Chappy Asel, an ex-Apple engineer and founder of The AI Collective, asserts that the integration of AI into the crypto industry is more about establishing financial systems for autonomous agents than about chatbots. At Consensus Miami, Asel highlighted that as software agents increasingly make economic choices on behalf of users and businesses, they necessitate payment systems capable of low-latency, scalable transactions. “When agents dominate financial decision-making, how do they transact with one another?” he queried during a panel discussion. “Such processes should be systematic, mechanistic, involving microtransactions and minimal latency.” Asel, who worked on Apple’s Vision Pro and early AI initiatives before starting The AI Collective, discussed the convergence of crypto and AI from a practical standpoint.
“The primary thing I’ve heard repeatedly at this conference—even among friends familiar with AI but not blockchain—is agentic payments,” Asel noted. Stablecoins enable 24/7 settlement, while smart contracts facilitate programmable execution, making their integration the logical step for mainstreaming agentic payments without human intervention.
However, the concept remains in its infancy, with many companies still depending on centralized APIs and traditional payment systems. Efforts to develop “agentic payments” infrastructure have yet to generate significant commercial activity, indicating that this narrative might be advancing faster than actual demand.
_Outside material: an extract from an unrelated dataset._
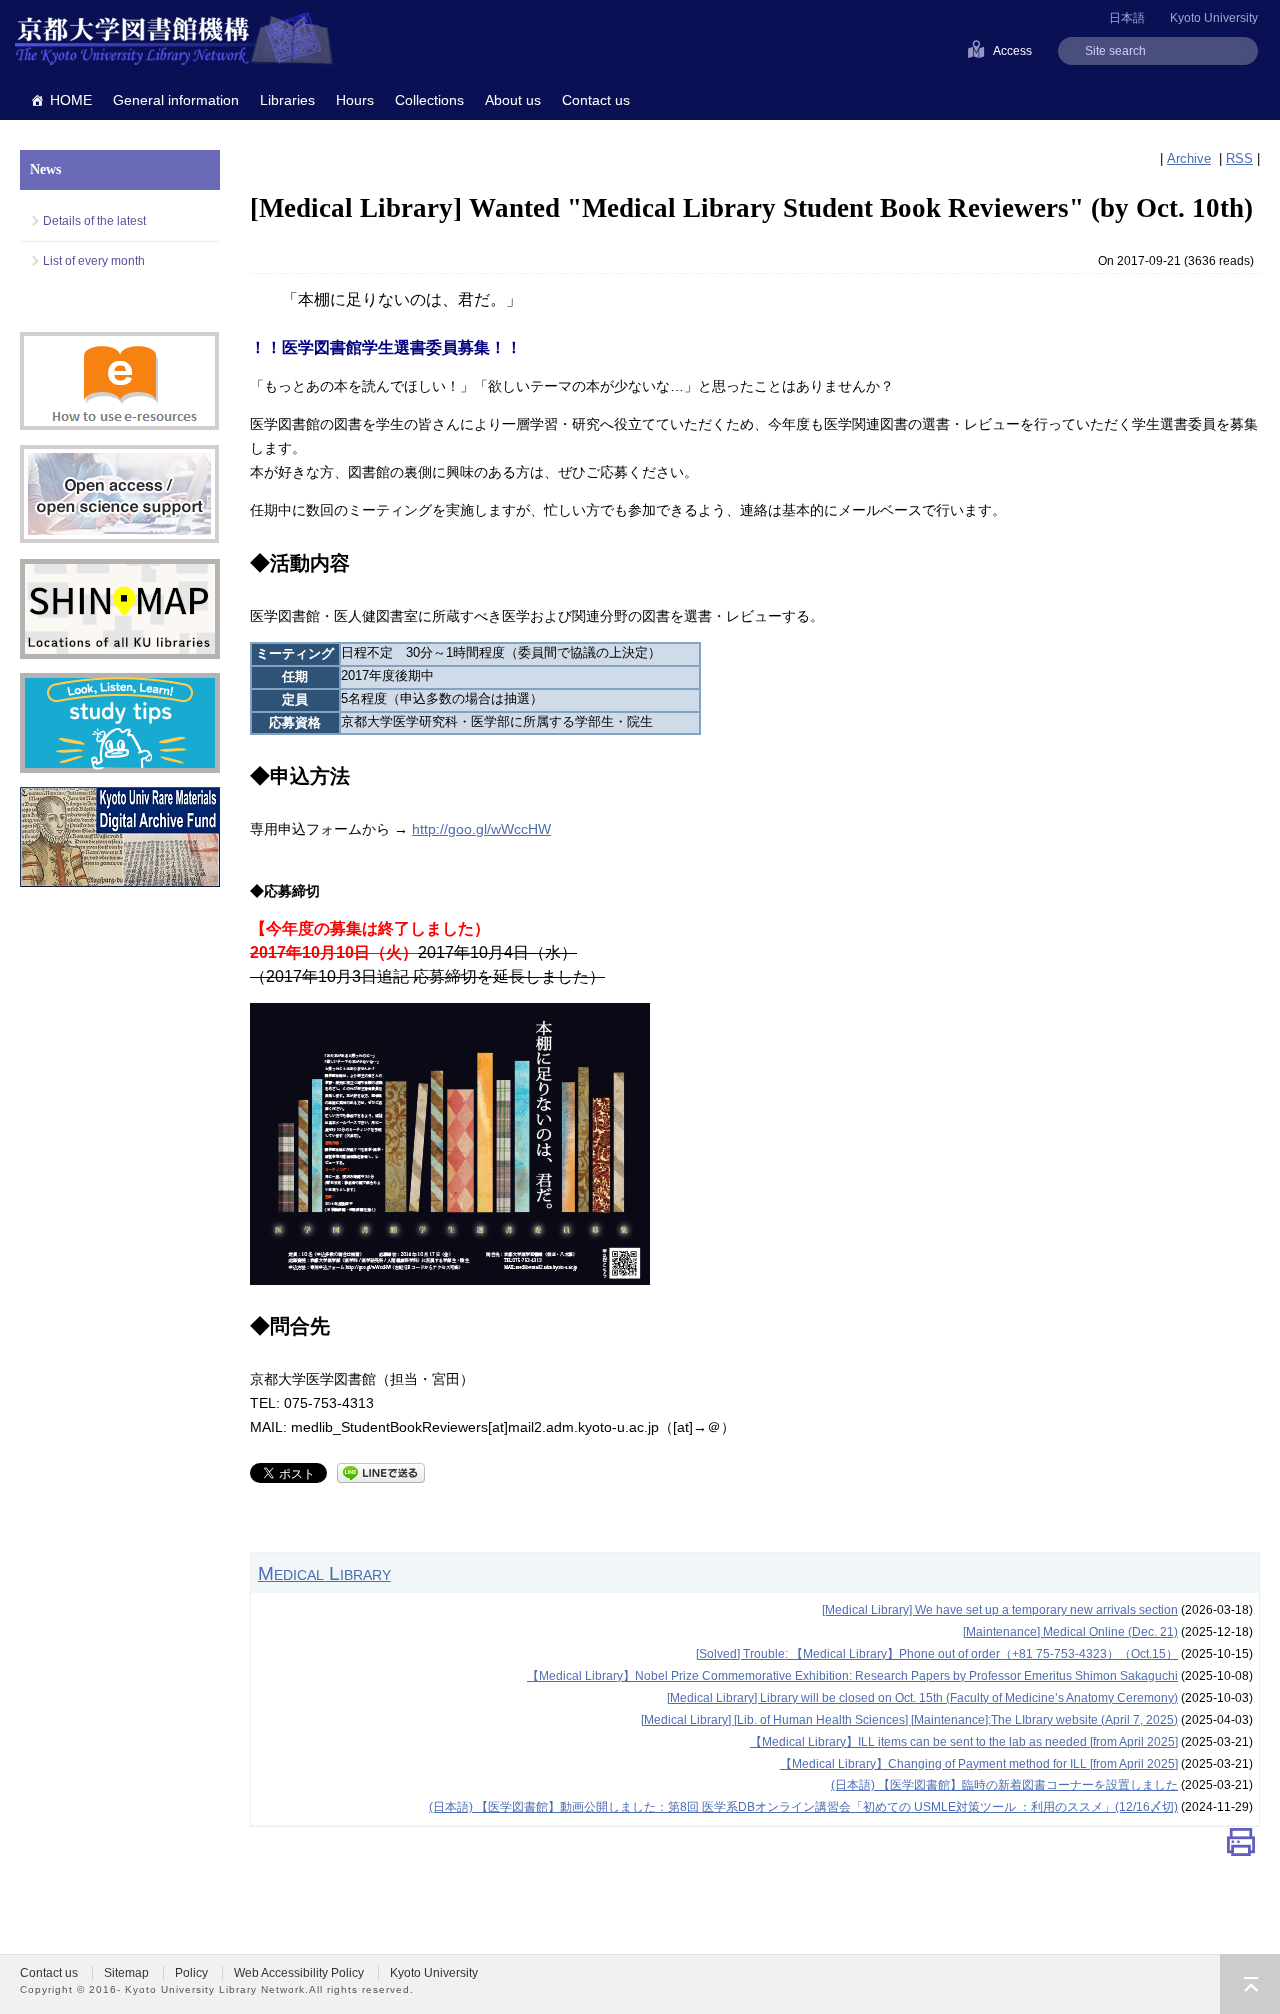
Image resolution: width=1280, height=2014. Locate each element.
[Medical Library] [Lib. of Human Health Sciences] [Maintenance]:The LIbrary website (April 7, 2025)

Asel suggested that while machine-to-machine commerce may take time to establish itself, the overlap between crypto and AI could manifest in other areas sooner. He remarked, “Many claim models aren’t adequate; it’s not that—it’s about compute power, data centers, and energy driving AI decisions now.” This perspective aligns with a broader shift where access to chips, power, and data center capacity is becoming crucial for competitive advantage.
Parts of the crypto industry are already capitalizing on this trend. Many bitcoin miners have transitioned toward AI hosting and high-performance computing over the past year, leveraging infrastructure initially developed for mining to accommodate AI workloads.
For founders navigating these uncertainties, Asel advised a straightforward approach: experimentation. “In an increasingly uncertain world, things will only intensify,” he said. “This calls for more time spent exploring new technologies.” Crypto’s user adoption issues have long been tied to usability challenges. Yet, AI agents do not require onboarding tutorials, are unfazed by MetaMask, or need to remember seed phrases. If autonomous software becomes a significant economic player, crypto might find a user base that naturally operates in code.